* Task statement
Write out, word for word, the lines from the one containing "Tap 买入 label on the 9.1100 order" through the one containing "Task: Open the 宿舍管理系统 building icon", including both of those lines. Leave the pictures out of your answer.

* Data entries
_ _ _

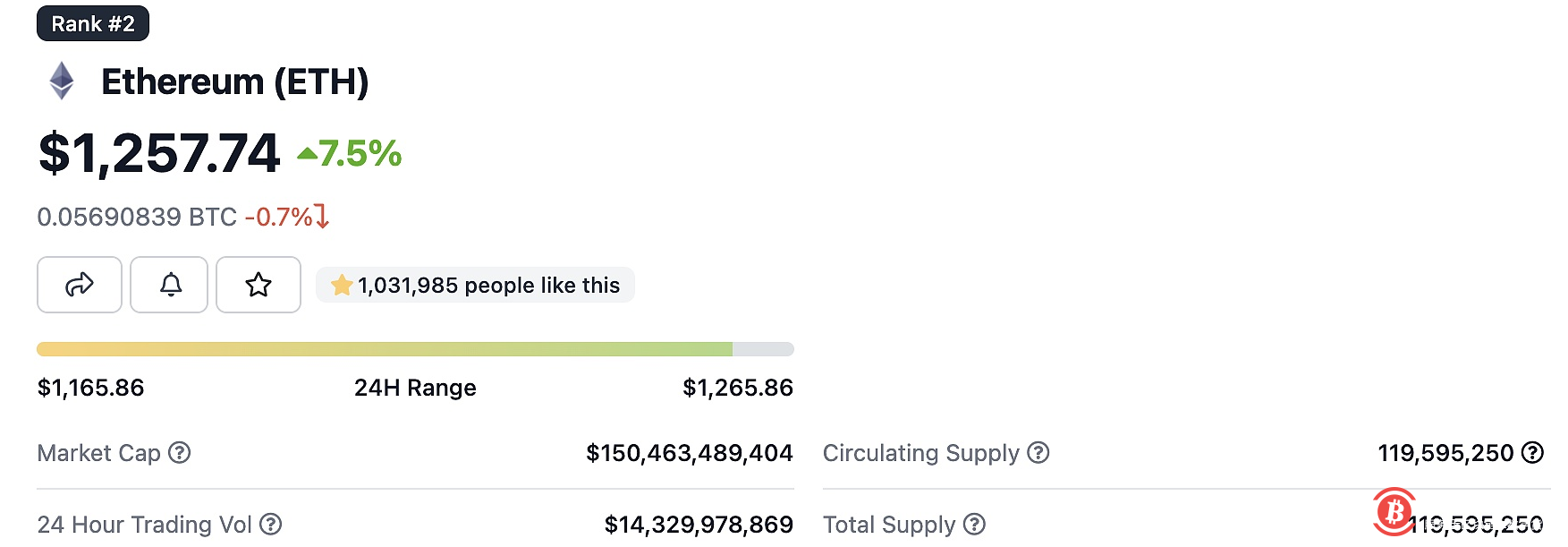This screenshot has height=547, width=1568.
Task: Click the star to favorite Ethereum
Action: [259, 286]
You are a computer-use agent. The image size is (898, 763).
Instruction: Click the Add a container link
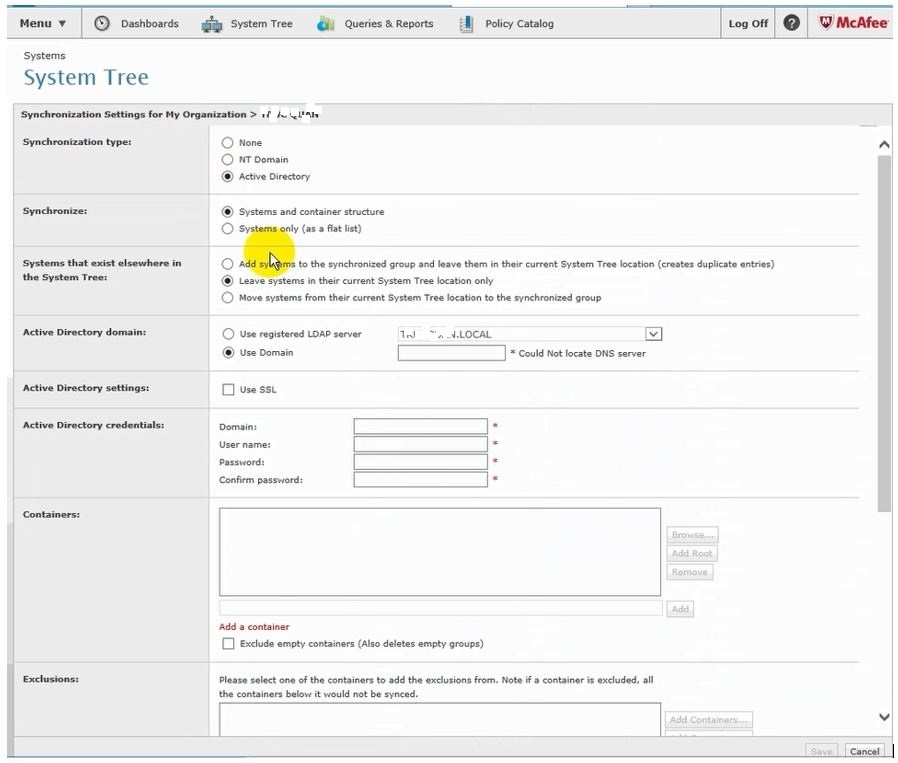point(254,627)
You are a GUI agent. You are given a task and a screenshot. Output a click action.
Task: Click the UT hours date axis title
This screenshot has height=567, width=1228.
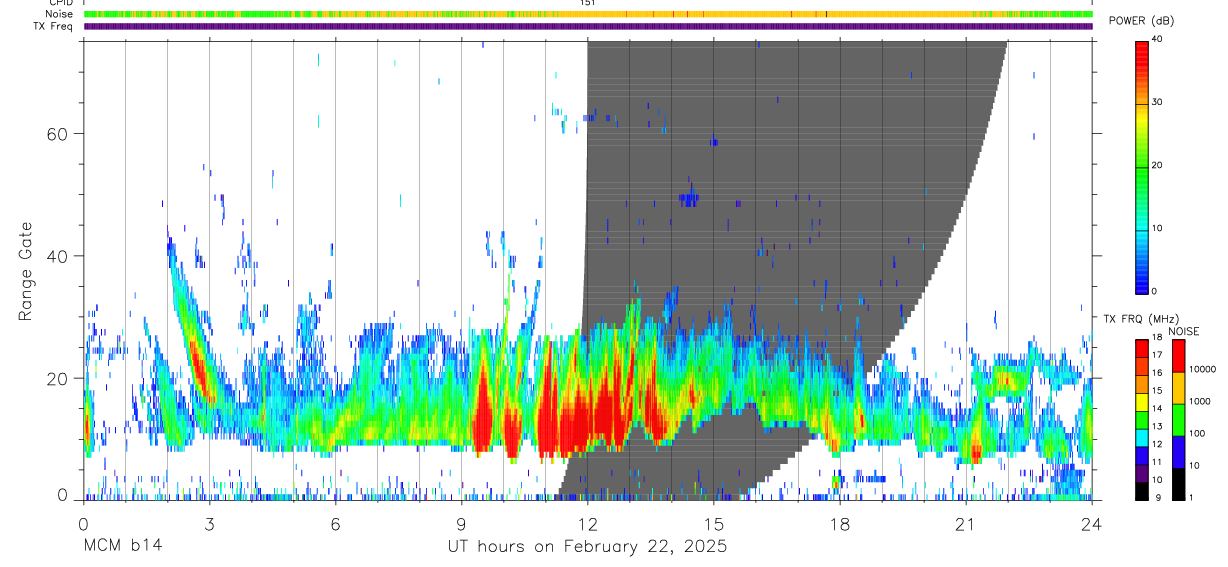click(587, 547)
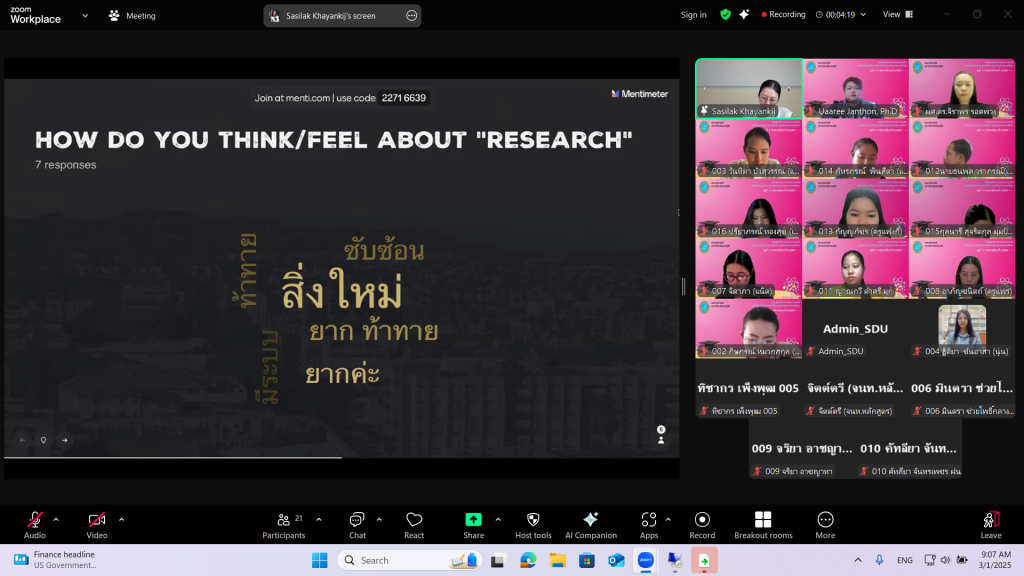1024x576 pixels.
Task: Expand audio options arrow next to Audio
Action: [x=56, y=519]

_ _ _

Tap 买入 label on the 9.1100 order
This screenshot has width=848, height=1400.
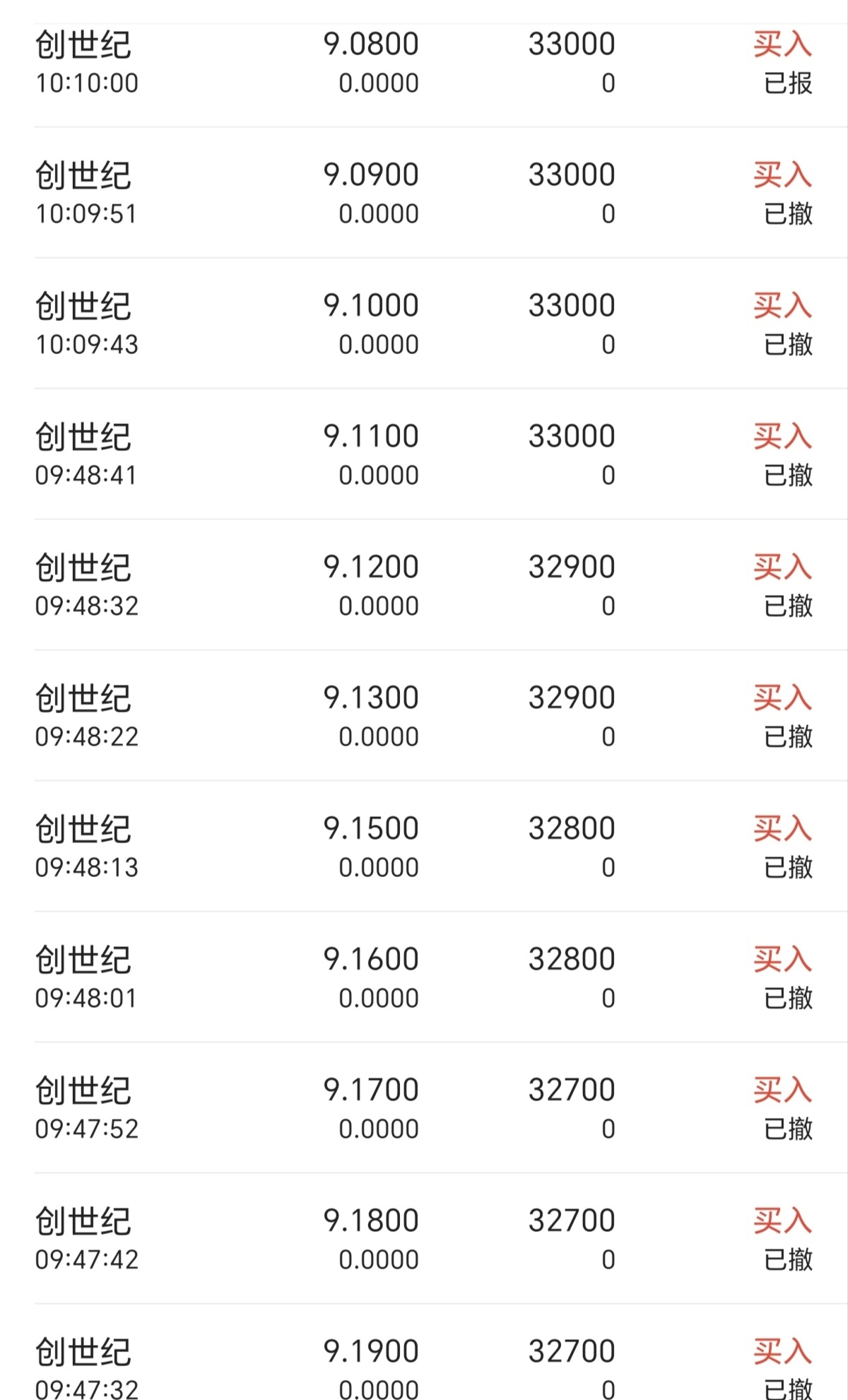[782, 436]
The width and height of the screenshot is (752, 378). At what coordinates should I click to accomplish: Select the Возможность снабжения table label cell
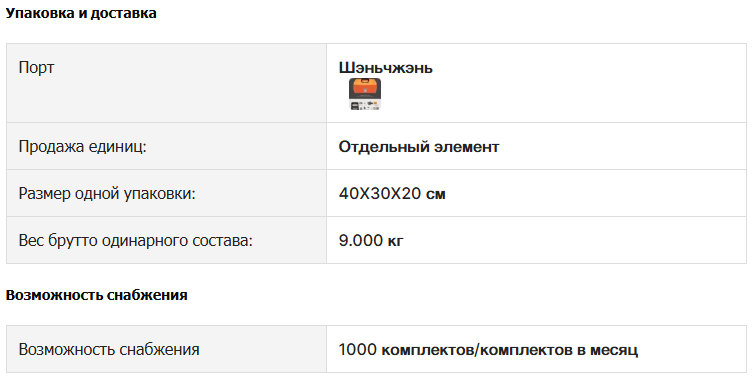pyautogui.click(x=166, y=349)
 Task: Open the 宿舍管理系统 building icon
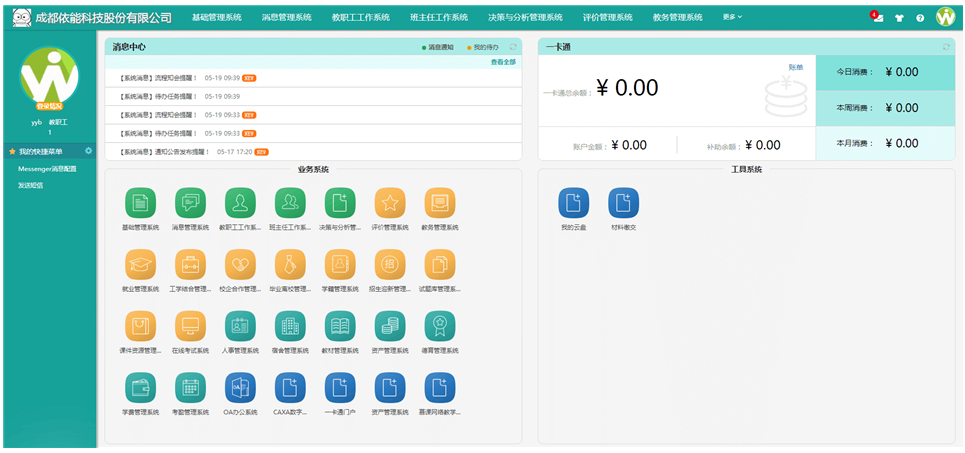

_ _ _

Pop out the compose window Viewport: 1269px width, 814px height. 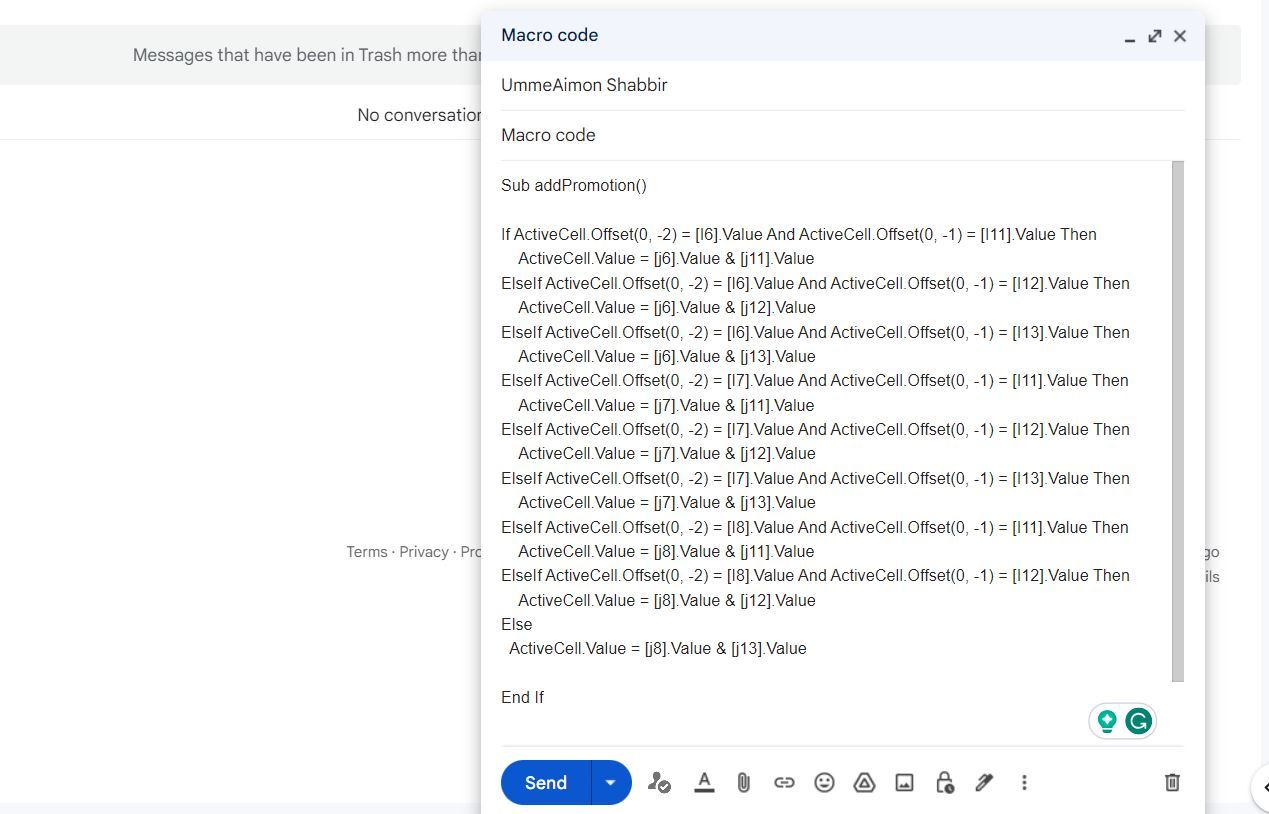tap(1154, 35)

_ _ _

* Exercise solution
Tap 买入 label on the 9.1100 order
This screenshot has width=848, height=1400.
[782, 436]
The width and height of the screenshot is (752, 378). At what coordinates should I click to accomplish: Select the Возможность снабжения table label cell
pyautogui.click(x=166, y=349)
 Task: Open the 宿舍管理系统 building icon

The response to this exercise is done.